The Lingering Question: Is XRP an Unregistered Security?

The elephant in the room for Ripple Labs continues to be whether or not the XRP token represents an unregistered security. When XRP was initially created, escrows managed by Ripple, owned a majority of tokens and controlled the majority flow. Many observers have said XRP was sold as an investment tied to the growth of Ripple and was controlled by a centralized operator.

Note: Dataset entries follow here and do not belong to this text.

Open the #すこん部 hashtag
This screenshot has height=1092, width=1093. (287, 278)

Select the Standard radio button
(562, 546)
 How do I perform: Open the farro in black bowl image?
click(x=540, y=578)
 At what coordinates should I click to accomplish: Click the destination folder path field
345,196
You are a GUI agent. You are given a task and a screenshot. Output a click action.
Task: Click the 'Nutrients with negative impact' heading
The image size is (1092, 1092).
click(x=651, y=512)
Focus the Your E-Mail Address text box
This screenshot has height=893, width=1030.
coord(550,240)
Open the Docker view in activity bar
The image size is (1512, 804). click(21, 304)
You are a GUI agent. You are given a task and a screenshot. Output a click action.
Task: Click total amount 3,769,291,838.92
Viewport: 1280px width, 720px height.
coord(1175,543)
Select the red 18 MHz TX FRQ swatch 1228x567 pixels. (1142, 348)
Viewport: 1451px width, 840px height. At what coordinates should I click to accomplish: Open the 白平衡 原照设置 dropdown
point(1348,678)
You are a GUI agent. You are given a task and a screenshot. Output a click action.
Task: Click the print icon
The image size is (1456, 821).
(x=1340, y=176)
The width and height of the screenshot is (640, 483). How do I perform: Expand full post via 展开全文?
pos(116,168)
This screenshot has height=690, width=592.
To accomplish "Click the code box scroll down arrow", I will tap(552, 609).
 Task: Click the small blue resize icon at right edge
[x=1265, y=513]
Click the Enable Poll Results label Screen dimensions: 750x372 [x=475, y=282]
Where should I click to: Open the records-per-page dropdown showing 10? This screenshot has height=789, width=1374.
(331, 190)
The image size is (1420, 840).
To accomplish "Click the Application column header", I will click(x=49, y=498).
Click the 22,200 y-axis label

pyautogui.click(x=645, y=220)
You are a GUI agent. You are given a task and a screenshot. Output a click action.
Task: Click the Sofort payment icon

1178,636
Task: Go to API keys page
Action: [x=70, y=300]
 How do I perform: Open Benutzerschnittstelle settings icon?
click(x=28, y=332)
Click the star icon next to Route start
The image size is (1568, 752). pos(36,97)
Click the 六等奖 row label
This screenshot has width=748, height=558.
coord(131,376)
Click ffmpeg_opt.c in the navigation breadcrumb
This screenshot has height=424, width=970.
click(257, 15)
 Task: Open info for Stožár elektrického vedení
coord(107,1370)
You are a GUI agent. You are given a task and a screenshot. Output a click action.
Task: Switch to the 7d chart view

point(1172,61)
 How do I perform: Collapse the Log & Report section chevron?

If this is proven true, then XRP would constitute an unregistered security.

Ripple argues that the payment network XRP is deployed on is decentralized, the token does not represent shares of Ripple, and the network would continue to exist if Ripple Labs did not.

Ripple Labs offers a suite of tools for enterprise and banking solutions, collectively known as RippleNet, including; xCurrent, xRapid, and xVia. xCurrent processes global bank-to-bank payments for customers and is analogous to SWIFT. xRapid, which went live in October 2018, sources on-demand liquidity through buying and selling XRP. xVia can be used to send unidirectional payments.

These services were then packaged into RippleNet. All banks that used xCurrent were on-boarded into the new RippleNet.

XRP functions as the native transaction token of the XRP Ledger. The XRP ledger functions like many other blockchains we are familiar with. It operates as a ledger of transactions, distributed across several unconnected, but incentive-aligned nodes that verify transactions. The XRP ledger has capabilities like instant cross-chain and fiat-to-crypto transactions that Ripple Labs uses. It is, however, a permissionless network that is open for anyone to transact and build with.